# Selected passage
-*-*-

Second-year medical student Sam McMillen didn’t particularly enjoy the windowless basement labs where he spent his first year at the MU School of Medicine.
“It felt a little hard to spend extended time in that environment,” McMillen said.
But McMillen and other first-year medical students did spend a lot of hours – 10 to 12 each school day – in that dark, crowded learning space.
Now as a second-year medical student, McMillen is among the first students to learn in a new medical education building, the Patient-Centered Care Learning Center (PCCLC). Although the new building has better aesthetics and more natural light, it’s the student-focused design, features and technology that will enhance student learning and prepare McMillen and his classmates to become better physicians.
“There are so many implicit themes in the building’s design and purpose,” Lauren Gillespie, another second-year medical student, said. “The open floor plans support the qualities that make up patient-centered care: communication, collaboration, partnership and openness.”
You won’t find a traditional lecture hall in the building. Instead, flexible classrooms and study areas have movable tables and chairs that students easily can reconfigure to accommodate discussion groups. In the anatomy labs, instructors can magnify and display what they are doing so all students can see clearly. Previously, students crowded around the dissection tables to observe.
Laine Young-Walker, MD, an alumna and associate dean for student programs at the school, said the labs where she learned as a student in the 90s and later taught could be isolating for students.
“As a psychiatrist, I know the environmental impact on motivation, drive and desire is huge,” she said. “The aesthetics of the new building promote more engagement and more positivity. Now, there’s increased camaraderie and opportunities to meet people the students might not have had opportunity to otherwise. They can study with and learn from others – experience more diversity
and inclusivity.”
Communication and collaboration are key traits students will need as physicians, and opportunities to practice those skills are embedded within the curriculum, Young-Walker said.
In patient-based learning, students work through clinical cases in small discussion groups. Later, students practice their interviewing and diagnostic skills with role-playing patients. The new building provides additional room for these activities – from more discussion rooms to technologically equipped exam rooms – so instructors can observe students’ conversations with the patient actors.
“Patient-based learning is a very memorable way to learn — learning things in the context of real patients,” Gillespie said. “It fosters qualities and communication skills throughout the process that are going to be instrumental to how we practice as physicians in the future.”
The building’s design and decorative elements also remind students of the people they’ll serve as physicians.
On the fifth and sixth floors, artistic overlays on glass doors feature real Missourians. The images represent the diversity of patients cared for by Missouri-trained physicians and serve as constant reminders to put patients first.
“Patients are the whole reason we’re in medicine,” McMillen said. “If we’re not bringing it 100 percent for them and what they need, then it’s not worth it. We’re set up early with exposure to how to practice medicine.”
“[Patient-based learning] fosters qualities and communication skills throughout the process that are going to be instrumental to how we practice as physicians in the future.”

-*-*-

# Source data
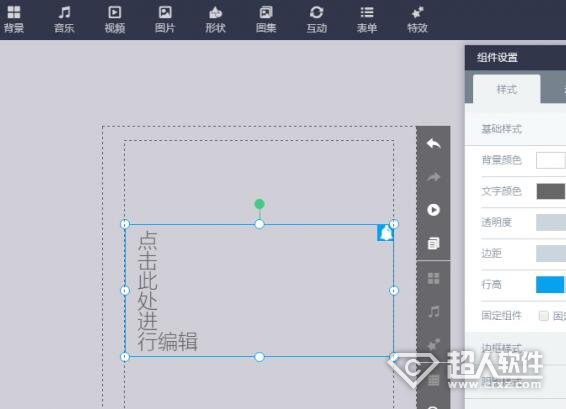This screenshot has height=409, width=566.
Task: Open the 文字颜色 dark swatch
Action: pos(550,191)
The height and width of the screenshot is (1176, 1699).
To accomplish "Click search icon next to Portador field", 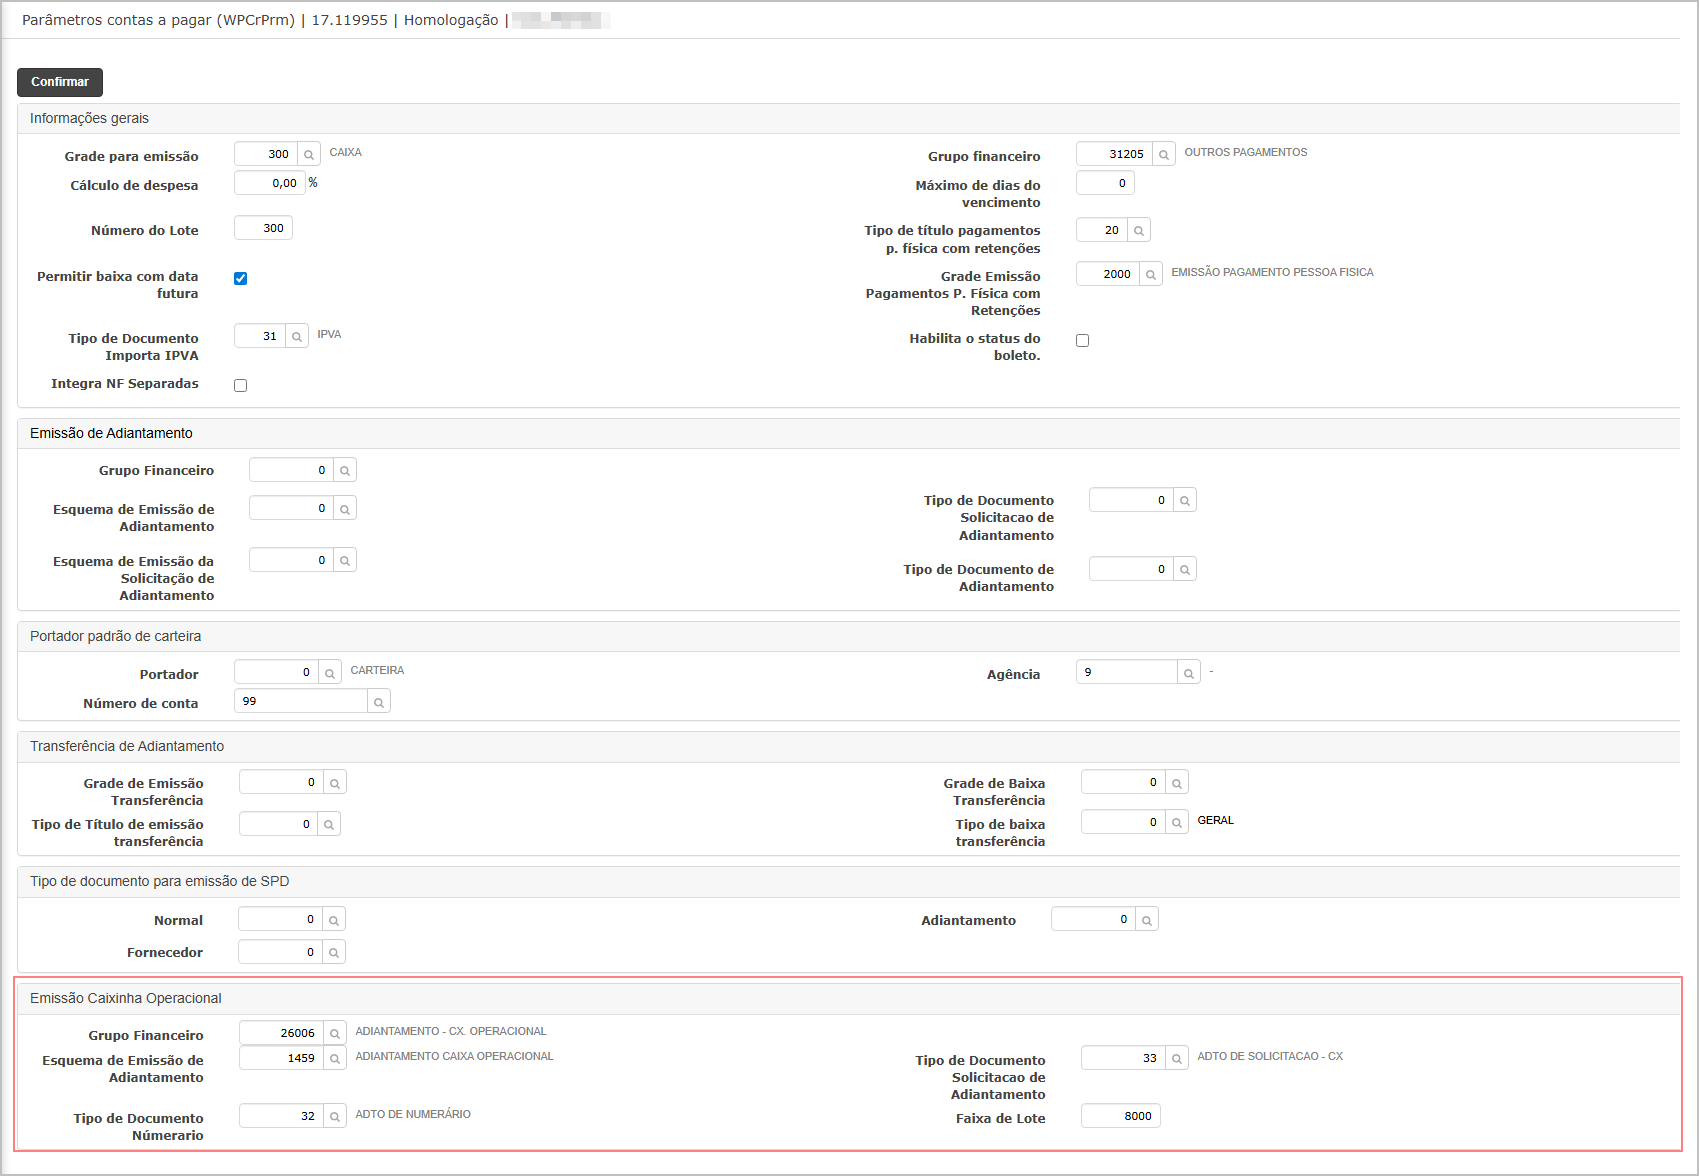I will (329, 673).
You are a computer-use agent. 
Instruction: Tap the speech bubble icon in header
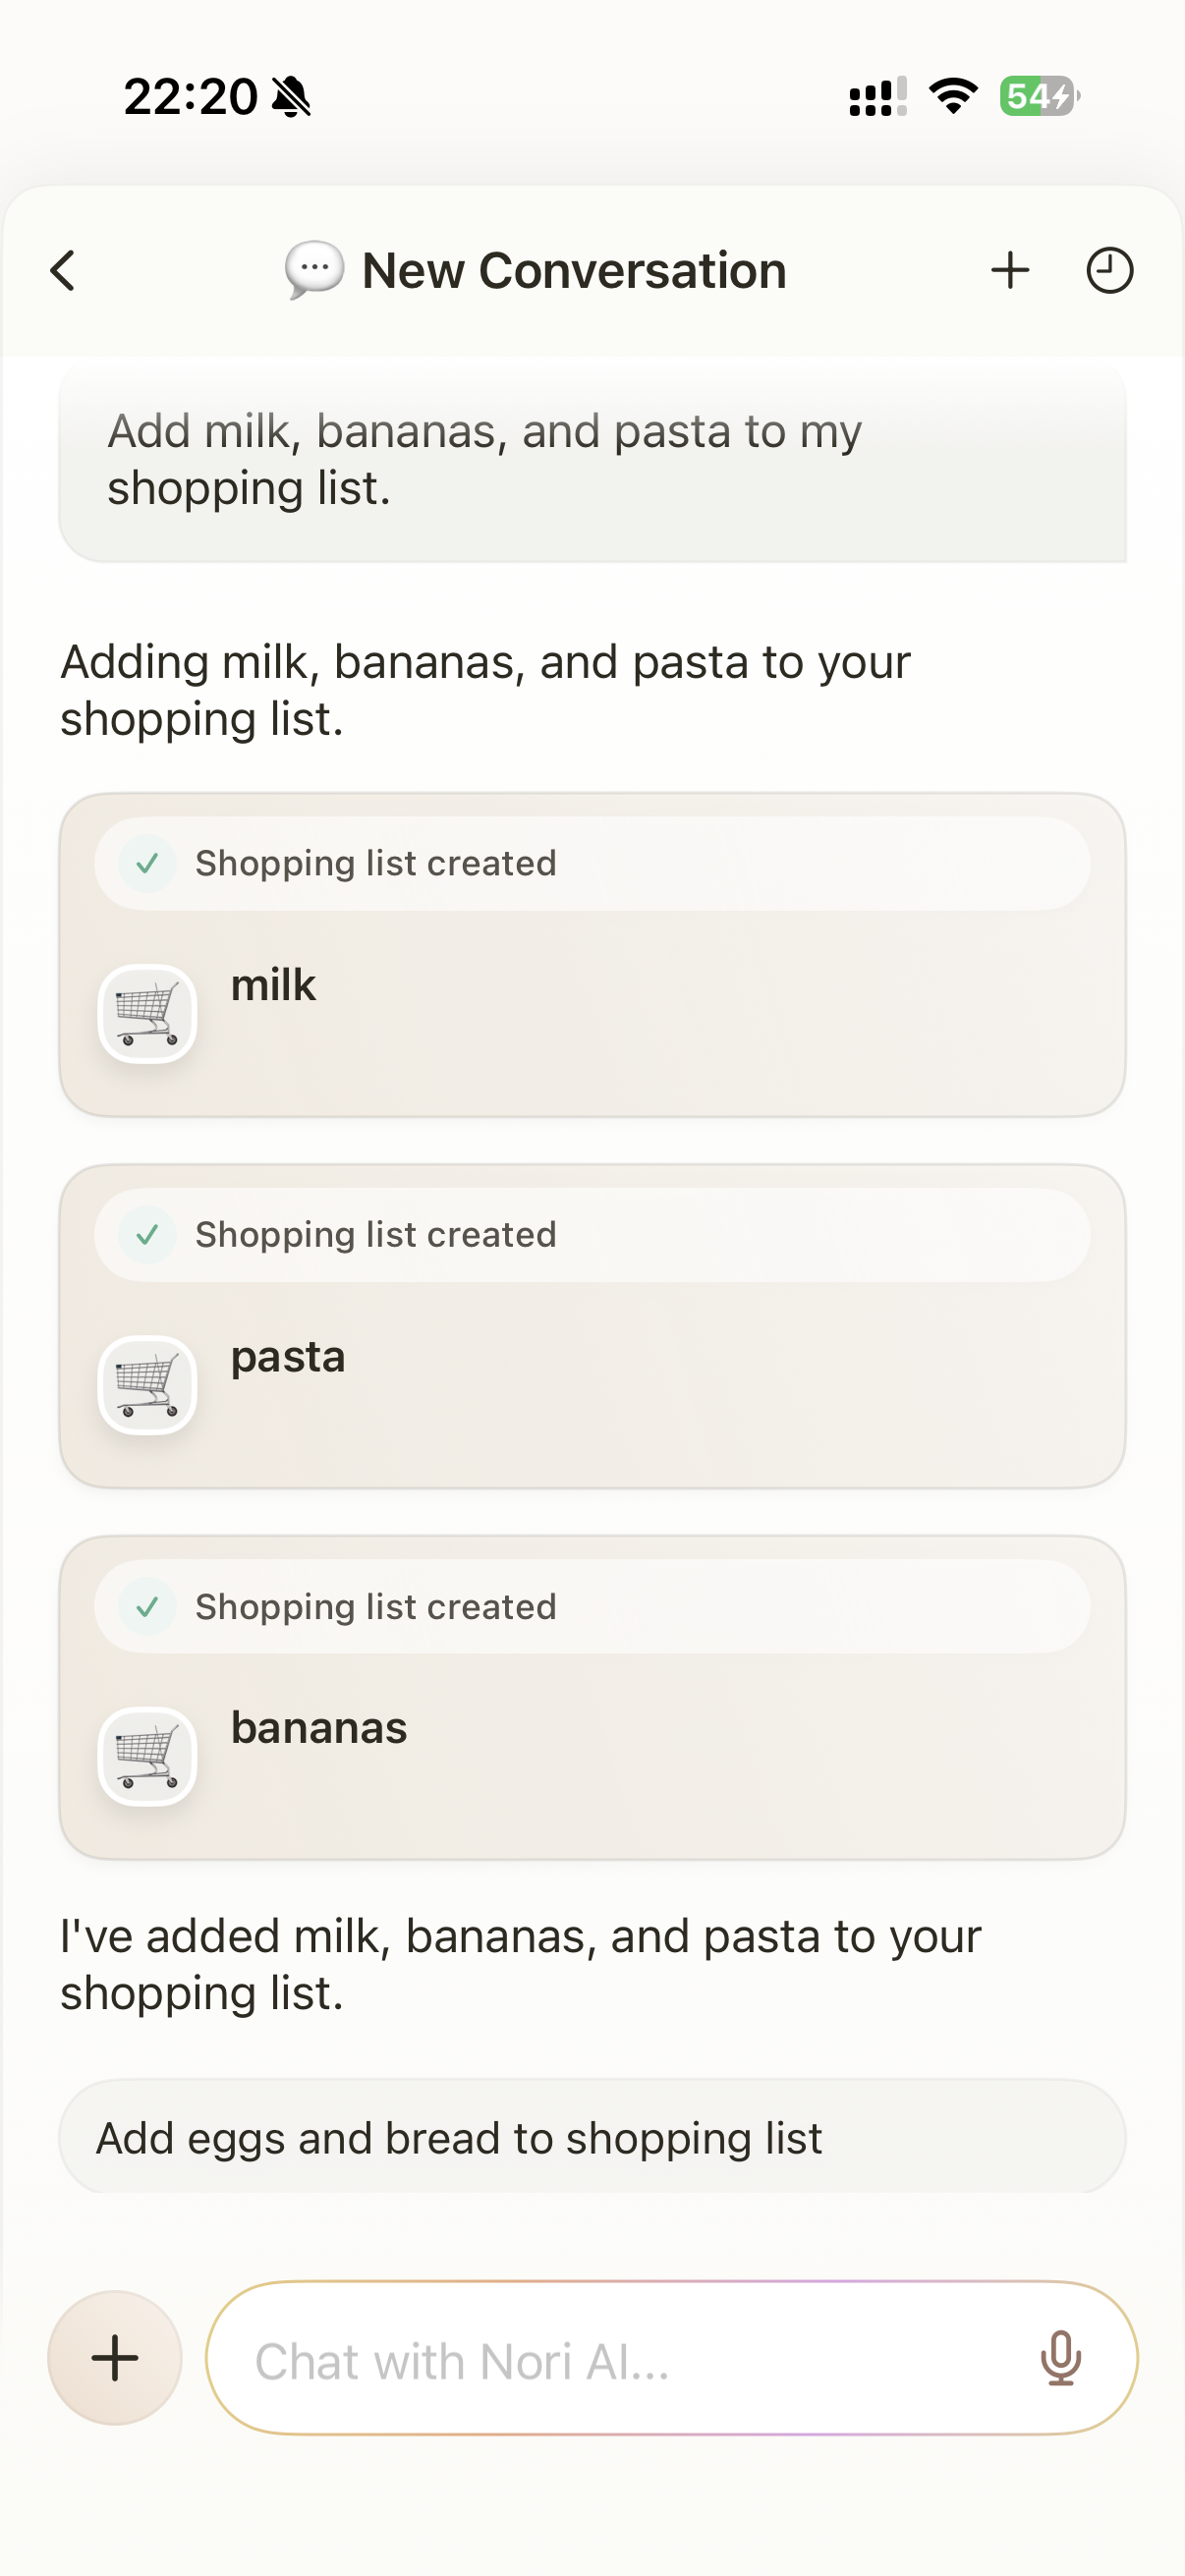tap(314, 270)
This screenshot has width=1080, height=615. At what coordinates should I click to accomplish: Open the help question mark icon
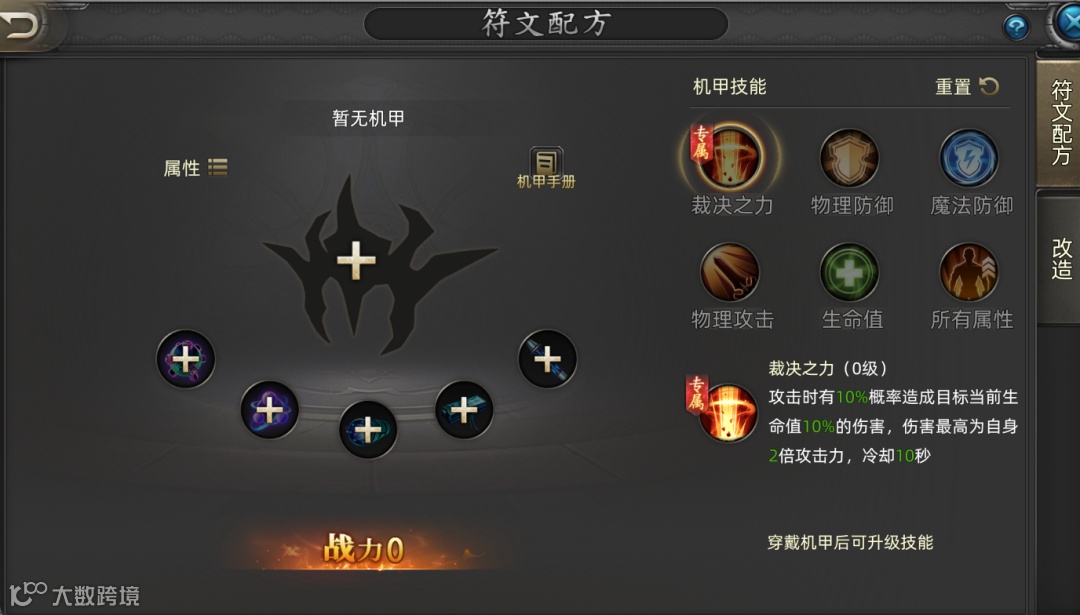pyautogui.click(x=1016, y=28)
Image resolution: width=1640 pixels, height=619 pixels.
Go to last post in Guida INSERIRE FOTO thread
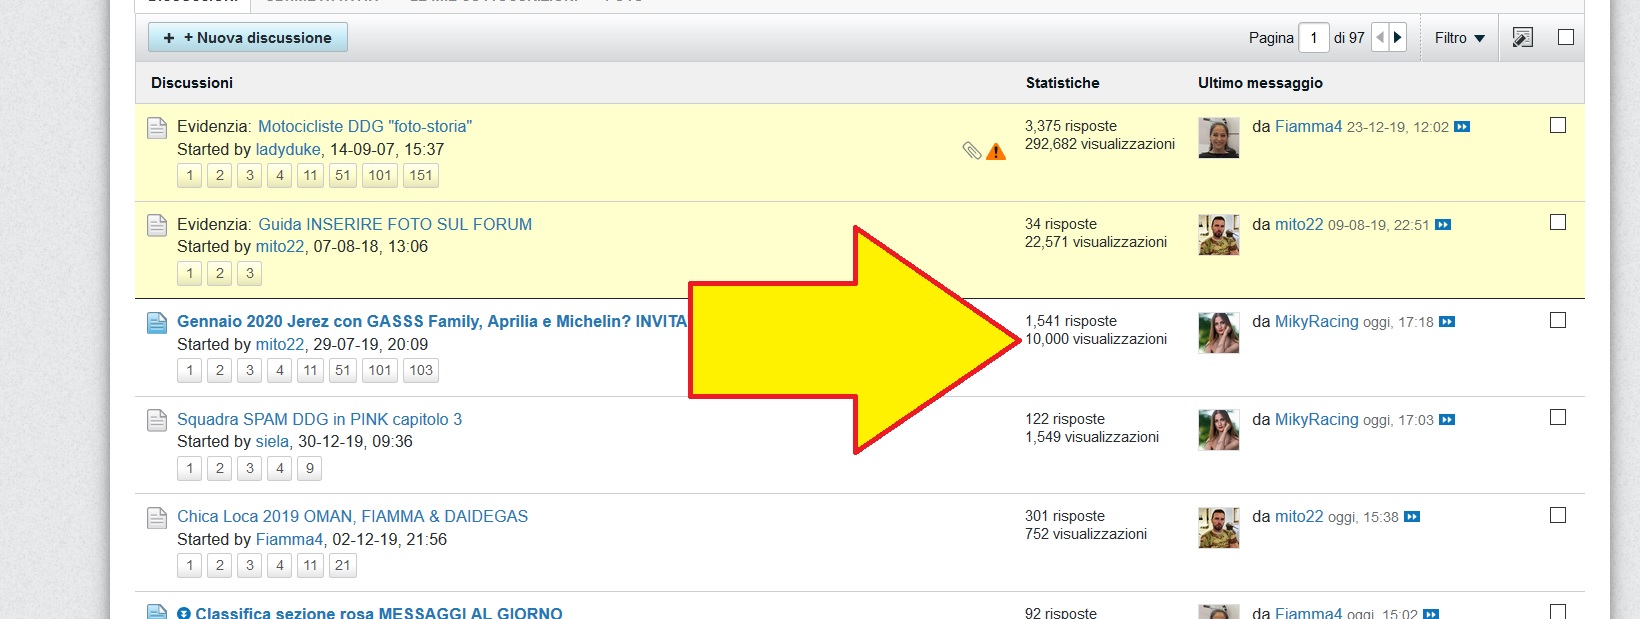click(x=1443, y=225)
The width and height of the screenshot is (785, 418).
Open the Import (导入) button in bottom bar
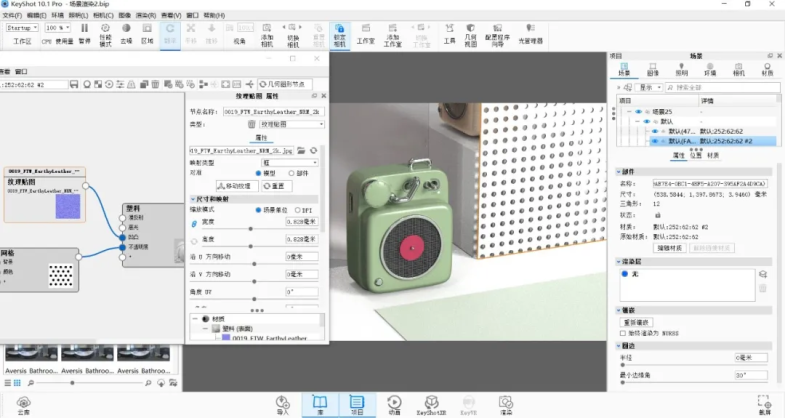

-*-*-

# Work instruction A
List the qualities that, according to the learning-center article, make up patient-centered care.
# Work instruction B
Print the part of the learning-center article that begins at the words "Now as a second-year" and stops after the words "become better physicians.".
None of the entries are needed for this work.

# Exercise result A
communication, collaboration, partnership, openness

# Exercise result B
Now as a second-year medical student, McMillen is among the first students to learn in a new medical education building, the Patient-Centered Care Learning Center (PCCLC). Although the new building has better aesthetics and more natural light, it’s the student-focused design, features and technology that will enhance student learning and prepare McMillen and his classmates to become better physicians.